With the constant rumours leading up to the announcement of the Apple iPad, you could be forgiven for missing the release of that other mobile device in January. After years of speculation, Google announced the immediate availability of its very own smart-phone, the Nexus One.
Like many of our readers, I bought into the iPhone 3G craze in mid-2008 and as such my contract will be up for renewal later this year. The decision facing many of us is whether to move to the 3GS' successor later this year or jump ship to a competitor.
Running the latest 2.1 release of Android and manufactured by HTC, the Nexus One is Google's showcase of exactly what its operating system can do. There are many in-depth reviews of this phone available on the web, so I will not go into every nuance of the handset. Instead, I will focus on my impressions from the perspective of a long-term iPhone user on why you may (and may not) want to move to Android.

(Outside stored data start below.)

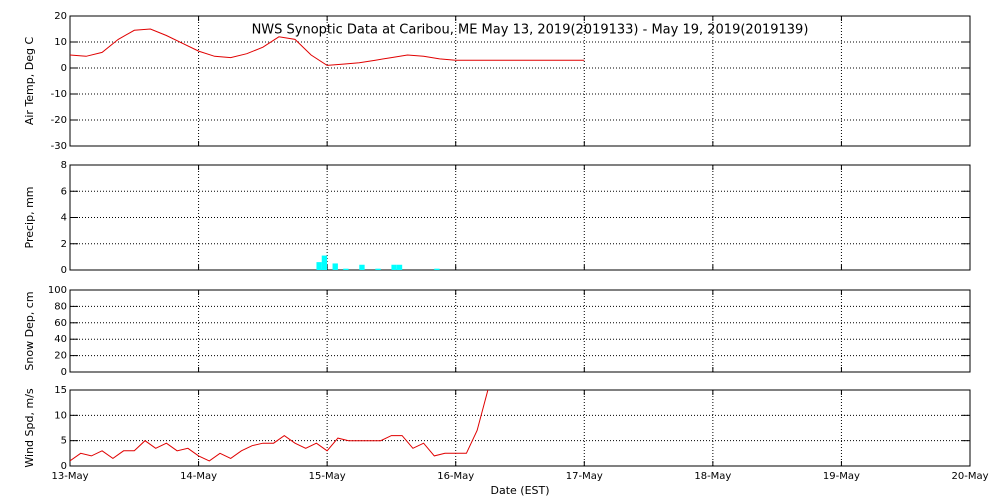  Describe the element at coordinates (59, 120) in the screenshot. I see `y-tick-label: -20` at that location.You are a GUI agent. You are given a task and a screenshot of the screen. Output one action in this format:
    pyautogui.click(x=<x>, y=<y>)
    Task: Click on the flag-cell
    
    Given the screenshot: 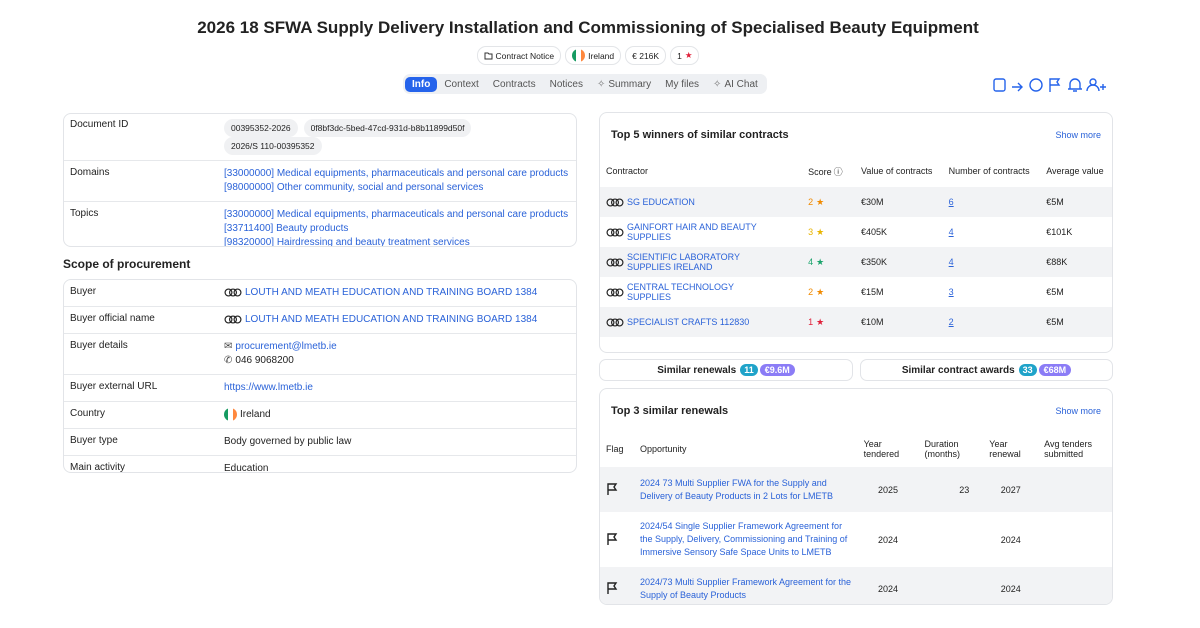 What is the action you would take?
    pyautogui.click(x=617, y=490)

Before turning the device on, a side-by-side of the Nexus One and iPhone 3G show the devices to be very similar in size and weight; the N1 is perhaps marginally slimmer. Compared to the shiny black and silver of the iPhone, the Nexus One has a matte, two-tone grey finish. Overall, I do not think its appearance is as “sexy” as the iPhone, but its still a great looking phone.
While plugging the SIM in and inserting the 1400mAh battery you also notice the removable microSD 4GB card, which can be expanded up to 32GB. After using the iPhone for so long, its great to be back on a device with upgradeable storage. Like the iPhone (but unlike many HTC phones) the N1 has a standard 3.5mm headphone jack.

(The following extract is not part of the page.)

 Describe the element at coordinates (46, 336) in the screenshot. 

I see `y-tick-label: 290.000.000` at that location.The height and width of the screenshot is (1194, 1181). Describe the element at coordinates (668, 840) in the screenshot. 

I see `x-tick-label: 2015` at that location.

In terms of physical input in addition to the capacitive screen there is a physical power button, volume controls, and for some reason a trackball that also functions as both a button and a notification light. I do not really understand why the trackball was included – I have never used it for input and the notification light will quickly be turned off if you keep the phone on your bedside table.
Along the bottom of the screen are four “soft” buttons that respond to touch: “Back”, “Menu”, “Home”, and “Search”. I found the “Search” button to be kind of pointless; while “Back” and “Menu” all get used frequently, I remain unconvinced that they are actually better than just displaying the buttons on-screen. I also found that the touch-sensitive area of these soft buttons is about 5mm higher than you would expect – you really need to touch the area between the button icon and the screen, rather than the icon itself.
The first thing you notice after turning the phone on, is the high resolution boot animation. The screen is 480x800 pixels – much higher than the 320x480 of the iPhone. In practice, this increase in resolution made a bigger difference than I expected it to as it enables fonts to remain readable even at relatively small sizes. Unfortunately, the screen does not seem as resistant to fingerprints as the iPhone – I rarely if ever clean my iPhone, but have been wiping the N1's screen every few days.
Rounding out the hardware is a 1ghz processor and hardware h264 acceleration, 5MP camera with LED flash, bluetooth, and 802.11b/g WiFi. Somewhat unusually, the connector is micro USB instead of mini USB.